(Supplied material Opens)

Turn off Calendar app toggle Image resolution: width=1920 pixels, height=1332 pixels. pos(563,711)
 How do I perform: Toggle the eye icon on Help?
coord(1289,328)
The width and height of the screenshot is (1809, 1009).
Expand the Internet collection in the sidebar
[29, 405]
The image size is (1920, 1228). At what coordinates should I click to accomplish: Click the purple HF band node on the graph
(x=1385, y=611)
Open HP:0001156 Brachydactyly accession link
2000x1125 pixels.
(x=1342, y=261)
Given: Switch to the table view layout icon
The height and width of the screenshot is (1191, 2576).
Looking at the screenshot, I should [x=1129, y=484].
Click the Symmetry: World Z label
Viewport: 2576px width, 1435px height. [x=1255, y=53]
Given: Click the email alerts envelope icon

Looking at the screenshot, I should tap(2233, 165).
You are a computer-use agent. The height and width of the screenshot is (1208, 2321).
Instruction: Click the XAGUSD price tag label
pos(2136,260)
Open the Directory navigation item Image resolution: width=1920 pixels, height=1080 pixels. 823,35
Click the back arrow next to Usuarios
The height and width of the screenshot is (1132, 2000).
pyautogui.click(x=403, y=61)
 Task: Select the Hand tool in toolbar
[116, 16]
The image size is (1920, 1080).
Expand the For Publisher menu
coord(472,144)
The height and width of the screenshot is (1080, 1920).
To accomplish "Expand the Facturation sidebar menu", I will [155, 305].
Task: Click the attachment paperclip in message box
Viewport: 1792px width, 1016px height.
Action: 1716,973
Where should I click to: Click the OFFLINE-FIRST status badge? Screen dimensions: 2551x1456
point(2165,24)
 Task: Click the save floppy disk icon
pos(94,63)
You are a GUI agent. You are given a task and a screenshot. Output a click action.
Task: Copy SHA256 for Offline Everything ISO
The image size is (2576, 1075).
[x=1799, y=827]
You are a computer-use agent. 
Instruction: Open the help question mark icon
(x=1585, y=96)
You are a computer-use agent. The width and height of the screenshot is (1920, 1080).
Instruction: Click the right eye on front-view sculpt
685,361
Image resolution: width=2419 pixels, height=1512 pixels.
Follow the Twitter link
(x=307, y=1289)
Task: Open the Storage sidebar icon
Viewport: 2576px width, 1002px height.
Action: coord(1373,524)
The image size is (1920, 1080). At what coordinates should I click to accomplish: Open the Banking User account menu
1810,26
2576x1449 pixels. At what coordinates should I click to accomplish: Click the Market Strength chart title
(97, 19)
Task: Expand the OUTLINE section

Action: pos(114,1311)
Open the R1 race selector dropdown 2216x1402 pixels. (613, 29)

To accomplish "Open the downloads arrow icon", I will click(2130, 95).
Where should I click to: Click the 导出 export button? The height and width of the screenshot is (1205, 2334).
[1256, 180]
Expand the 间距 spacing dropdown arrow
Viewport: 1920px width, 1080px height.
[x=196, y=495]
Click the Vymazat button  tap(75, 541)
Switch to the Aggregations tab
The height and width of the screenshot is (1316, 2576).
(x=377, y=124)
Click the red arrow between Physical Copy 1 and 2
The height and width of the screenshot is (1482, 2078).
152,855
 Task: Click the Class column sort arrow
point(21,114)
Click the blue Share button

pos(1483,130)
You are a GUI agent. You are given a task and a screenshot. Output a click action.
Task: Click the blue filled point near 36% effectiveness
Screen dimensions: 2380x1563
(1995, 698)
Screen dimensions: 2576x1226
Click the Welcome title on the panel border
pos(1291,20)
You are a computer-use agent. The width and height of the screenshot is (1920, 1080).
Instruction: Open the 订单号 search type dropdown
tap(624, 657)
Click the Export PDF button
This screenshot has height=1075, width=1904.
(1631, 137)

(Supplied material Closes)

> **What you need to do**
All lines from the one containing "The image size is (2576, 1075)." through the final line of the records above are to be set down exactly, and no other line is to appear.

> **The answer**
The image size is (2576, 1075).
[x=1799, y=827]
You are a computer-use agent. 
Instruction: Open the help question mark icon
(x=1585, y=96)
You are a computer-use agent. The width and height of the screenshot is (1920, 1080).
Instruction: Click the right eye on front-view sculpt
685,361
Image resolution: width=2419 pixels, height=1512 pixels.
Follow the Twitter link
(x=307, y=1289)
Task: Open the Storage sidebar icon
Viewport: 2576px width, 1002px height.
Action: coord(1373,524)
The image size is (1920, 1080). At what coordinates should I click to accomplish: Open the Banking User account menu
1810,26
2576x1449 pixels. At what coordinates should I click to accomplish: Click the Market Strength chart title
(97, 19)
Task: Expand the OUTLINE section

Action: pos(114,1311)
Open the R1 race selector dropdown 2216x1402 pixels. (613, 29)

To accomplish "Open the downloads arrow icon", I will click(2130, 95).
Where should I click to: Click the 导出 export button? The height and width of the screenshot is (1205, 2334).
[1256, 180]
Expand the 间距 spacing dropdown arrow
Viewport: 1920px width, 1080px height.
[x=196, y=495]
Click the Vymazat button  tap(75, 541)
Switch to the Aggregations tab
The height and width of the screenshot is (1316, 2576).
(x=377, y=124)
Click the red arrow between Physical Copy 1 and 2
The height and width of the screenshot is (1482, 2078).
152,855
 Task: Click the Class column sort arrow
point(21,114)
Click the blue Share button

pos(1483,130)
You are a GUI agent. You are given a task and a screenshot. Output a click action.
Task: Click the blue filled point near 36% effectiveness
Screen dimensions: 2380x1563
(1995, 698)
Screen dimensions: 2576x1226
Click the Welcome title on the panel border
pos(1291,20)
You are a computer-use agent. The width and height of the screenshot is (1920, 1080).
Instruction: Open the 订单号 search type dropdown
tap(624, 657)
Click the Export PDF button
This screenshot has height=1075, width=1904.
(1631, 137)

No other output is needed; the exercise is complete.